Extendió los brazos y ella se arrojó en ellos, al principio flexible, luego con una excitación creciente. Sus labios emitían sonidos ansiosos, incoherentes, desapareció la discreción, y las reservas de un momento antes se disolvieron. Temblando y con el corazón latiéndole con violencia se dijo: lo que tiene que suceder ha de seguir su curso; ni las dudas ni los razonamientos pueden impedirlo ahora. Podía oír la respiración de Peter, ansiosa. Cerró los ojos.
Una pausa. De pronto, inesperadamente, no estuvieron tan próximos.
– Algunas veces -dijo Peter-, hay cosas que uno recuerda. Surgen en los momentos menos apropiados. -La rodeó con sus brazos, pero ahora con más ternura. Susurró:- Tienes razón, vamos a darle tiempo.
Christine se sintió besada con suavidad, luego oyó pasos que se alejaban, el cerrojo que se corría en la puerta exterior, y un momento después la puerta que se cerraba.
Abrió los ojos.
– Peter querido -murmuró-. No hay necesidad de que te vayas. ¡Por favor, no te vayas!
Pero no había más que silencio, y desde fuera el débil ruido del ascensor que bajaba.
15
Sólo quedaban pocos minutos del martes.
En un local de strip de Bourbon Street, una rubia de ampulosas caderas se apretaba a su compañero, con una mano puesta sobre el muslo de él, y los dedos de la otra acariciándole la nuca.
– …desde luego -dijo-. Por supuesto que quiero acostarme contigo.
Le había dicho que se llamaba Stan No-sé-cuantos, de una pequeña ciudad de Iowa, de la que nunca había oído hablar. «Y si me echa el aliento una vez más -pensó-, voy a vomitar. No es mal aliento… ¡es que viene en forma directa de una cloaca!»
– ¿Qué estamos esperando, entonces? -preguntó el hombre con grosería. Tomó la mano de ella, moviéndola un poco más arriba, en la parte interior de su muslo-. Tengo aquí algo especial para ti, nena.
La mujer pensó con desprecio: «Todos los que vienen aquí dicen lo mismo, jactanciosos, groseros… convencidos de que lo que tienen entre las piernas es algo excepcional por lo que las mujeres se vuelven locas, y tan irracionalmente orgullosos como si lo hubieran cultivado ellos mismos, como un pepino premiado. Con seguridad si se lo sometiera a una prueba al rojo-blanco, éste terminaría mostrándose incapaz y plañidero, como otros.» Pero no tenía intención de comprobarlo. ¡Dios…!, ¡con ese espantoso aliento…!

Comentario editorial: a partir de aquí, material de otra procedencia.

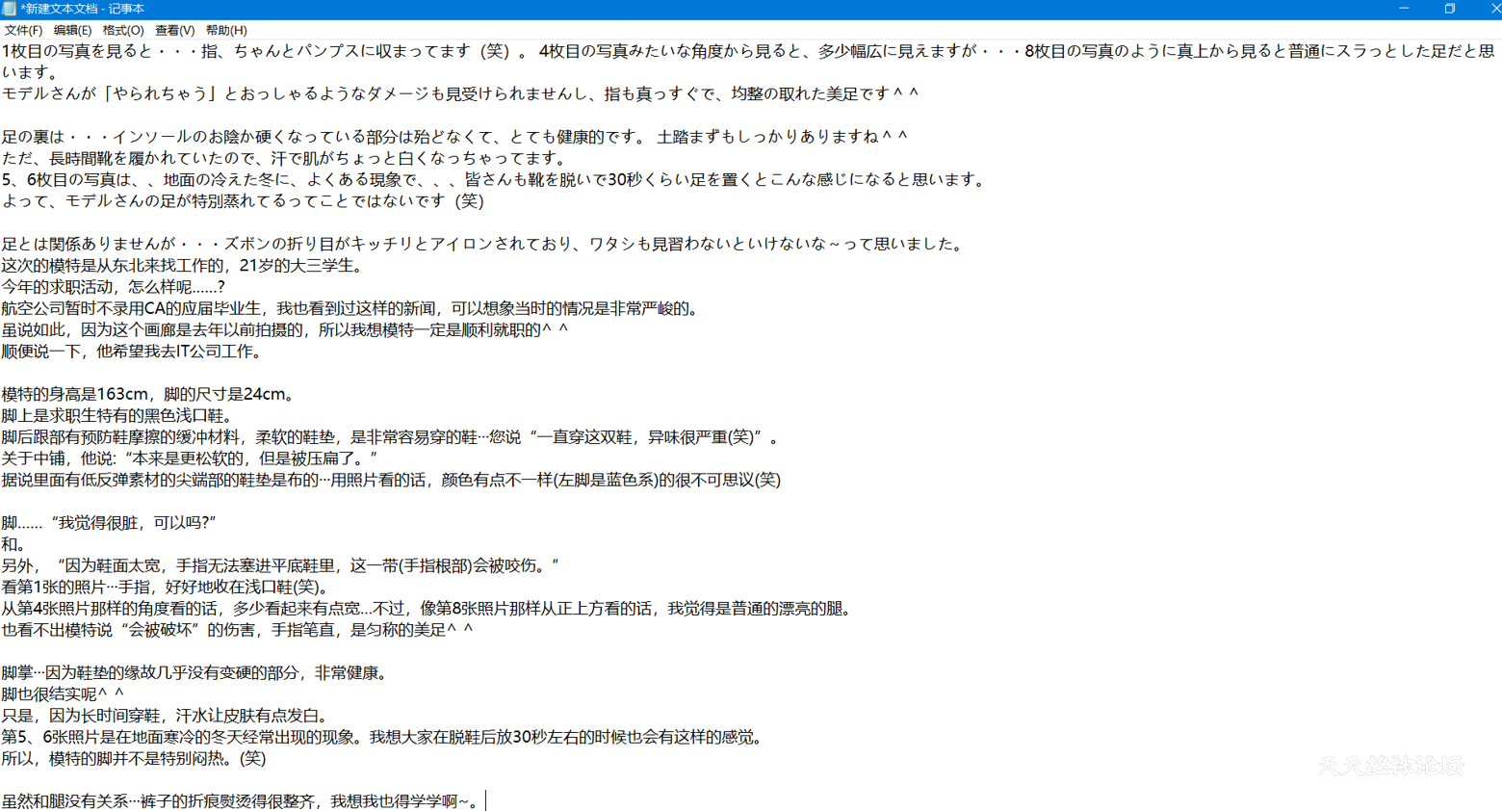This screenshot has height=811, width=1502.
Task: Close the Notepad window
Action: 1493,9
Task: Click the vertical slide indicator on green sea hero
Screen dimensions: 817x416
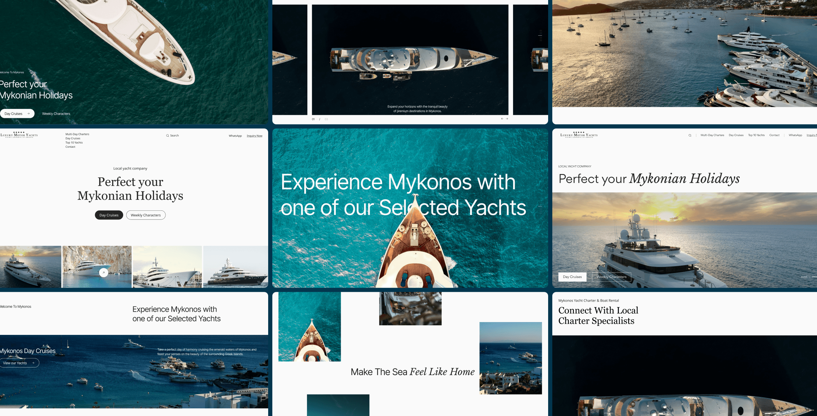Action: point(260,44)
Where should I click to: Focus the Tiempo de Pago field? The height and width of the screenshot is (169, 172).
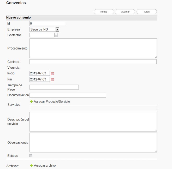pyautogui.click(x=54, y=87)
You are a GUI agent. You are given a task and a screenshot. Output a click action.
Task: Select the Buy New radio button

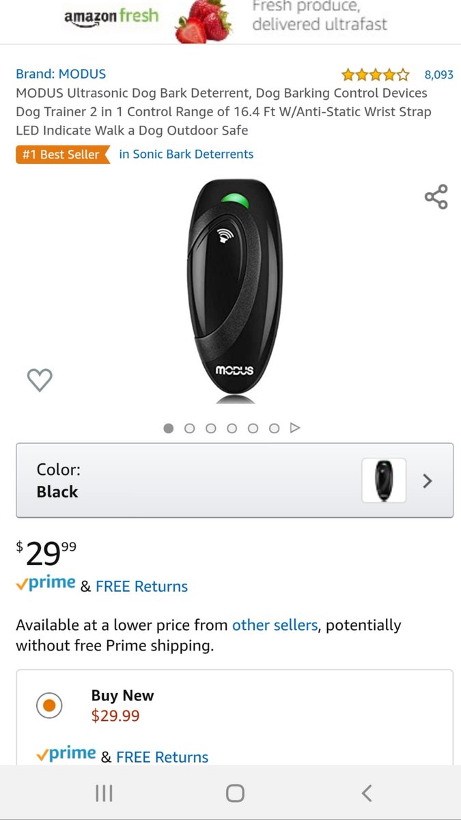(x=49, y=705)
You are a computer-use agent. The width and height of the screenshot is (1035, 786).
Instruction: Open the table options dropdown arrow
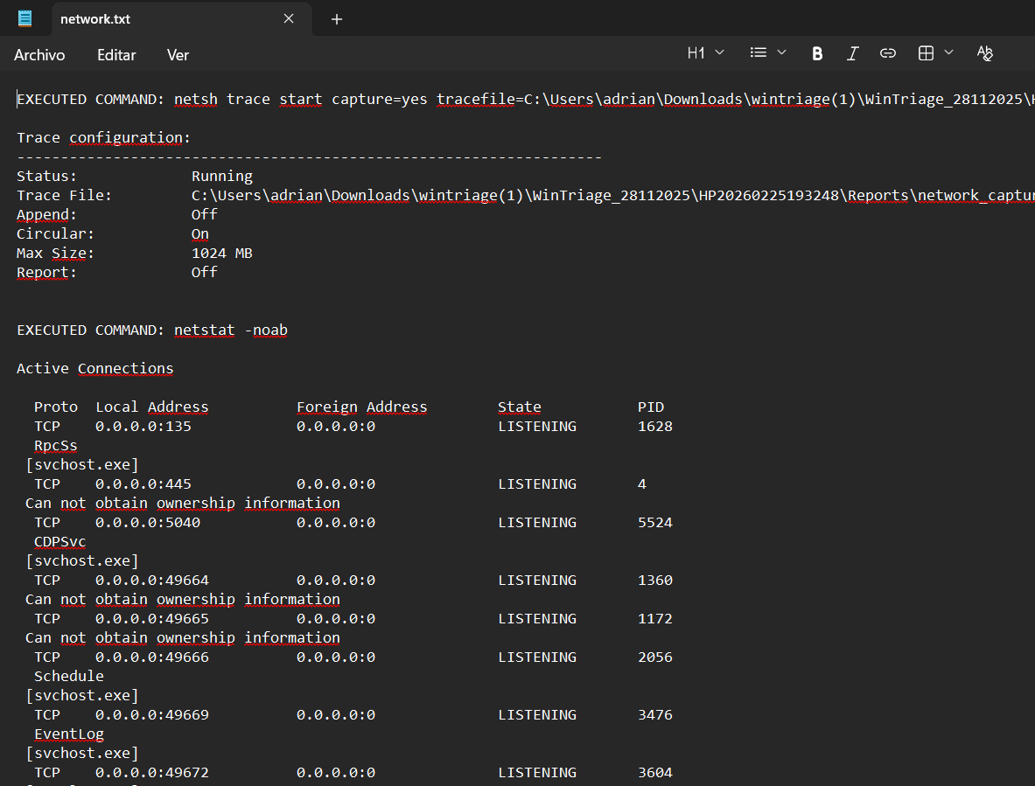tap(949, 53)
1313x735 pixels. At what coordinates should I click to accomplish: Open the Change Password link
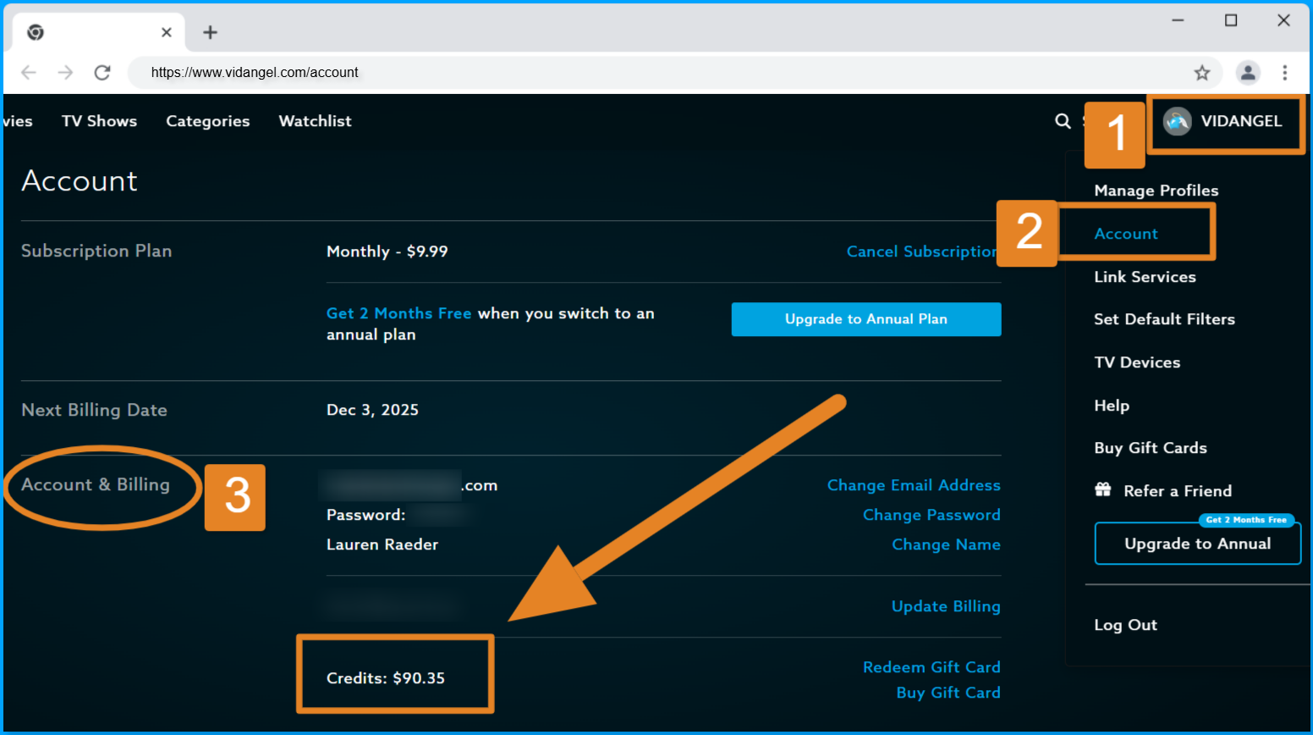[931, 515]
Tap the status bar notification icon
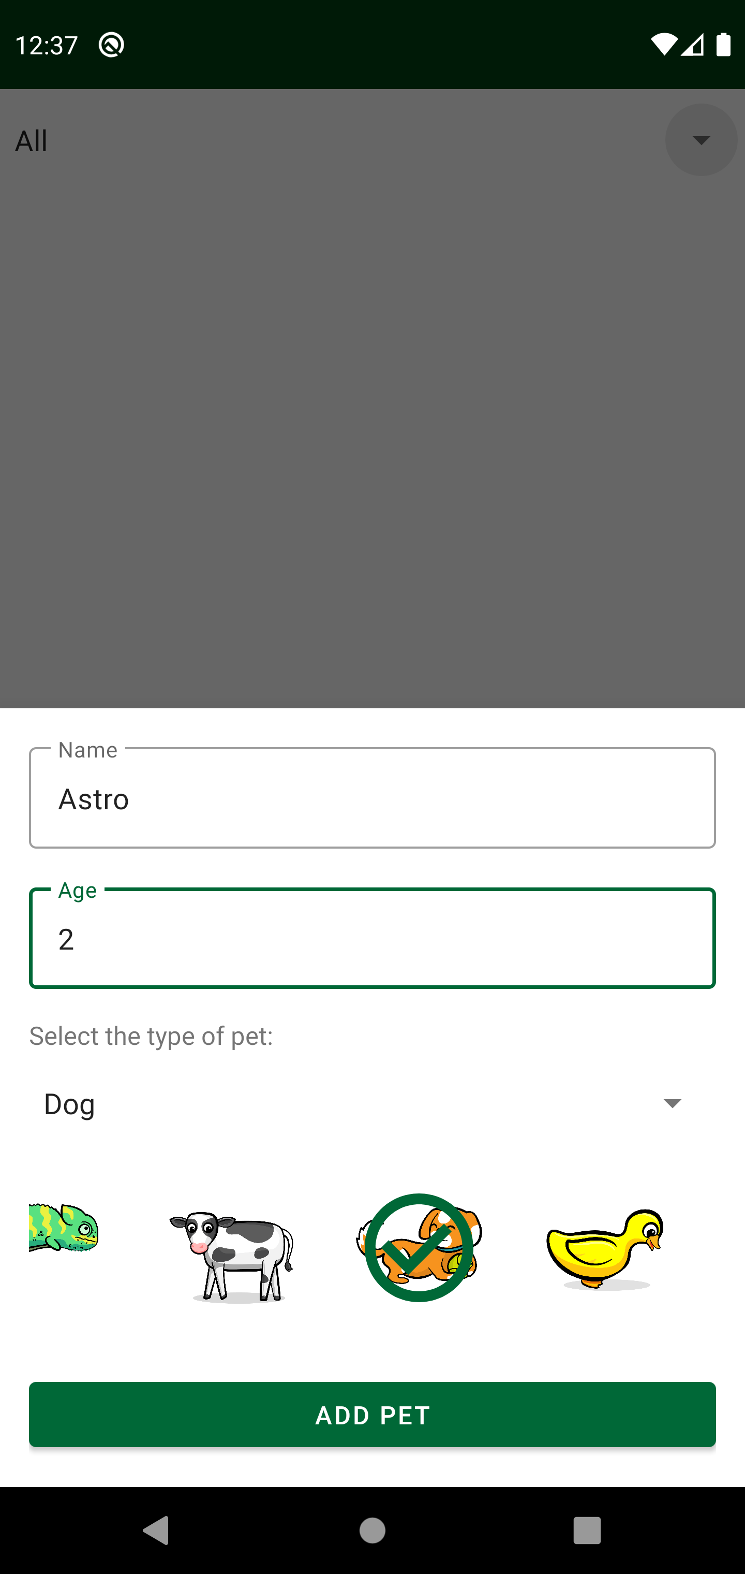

A pocos pasos de su mesa, una discordante orquesta de jazz, demasiado inexperta para trabajar en uno de los mejores lugares de Bourbon Street como el «Famous Door» o el «Paddock», estaba terminando un número con entusiasmo. Había sido bailado (si se puede llamar baile a un meneo cualquiera) por una Jane Mansfield. (Una artimaña de Bourbon Street era tomar el nombre de una artista célebre, exhibirlo con una leve falta de ortografía, y adjudicárselo a una desconocida, con la esperanza de que el público al pasar, pudiera confundirla con la verdadera.)
– Escucha -dijo el hombre de Iowa, impaciente-, ¿por qué no nos vamos?
– Ya te lo he dicho, trabajo aquí. Todavía no puedo marcharme. Tengo que hacer mi número.
– Manda al diablo tu número.
– Vamos, querido, eso no se dice- y como en una repentina inspiración, la rubia de amplias caderas le preguntó-: ¿En qué hotel estás?
– En el «St. Gregory».
– No queda lejos de aquí.
– Podrías quitarte las bragas dentro de cinco minutos.
Ella refunfuñó:
– ¿No puedo tomar una copa antes?
– Por supuesto que sí. ¡Vamonos!
– Espera, querido Stanley. ¡Tengo una idea!
Todo marchaba a pedir de boca, pensó la mujer, como una comedia bien ensayada. ¿Y por qué no? Era la milésima representación, para obtener unos cientos de dólares, de cualquier forma. En la hora y media pasada, Stan No-sé-cuantos, viniera de donde viniera, había seguido con docilidad la vieja rutina: la primera copa… una prueba, a cuatro veces el precio que hubiera pagado en un bar normal. Luego el camarero la había traído a ella, para acompañarlo. Se les había servido una sucesión de bebidas, aunque lo mismo que las otras muchachas que trabajaban a comisión en el bar, ella sólo tomó té frío en lugar del whisky ordinario que tomaban los clientes. Y más tarde había advertido en secreto al camarero que apurara el tratamiento completo… una botella abierta de champaña del país, cuyo precio sefía, si bien «Stanley El Tonto» todavía no lo sabía, de cuarenta dólares… ¡y a ver si podía marcharse sin pagar!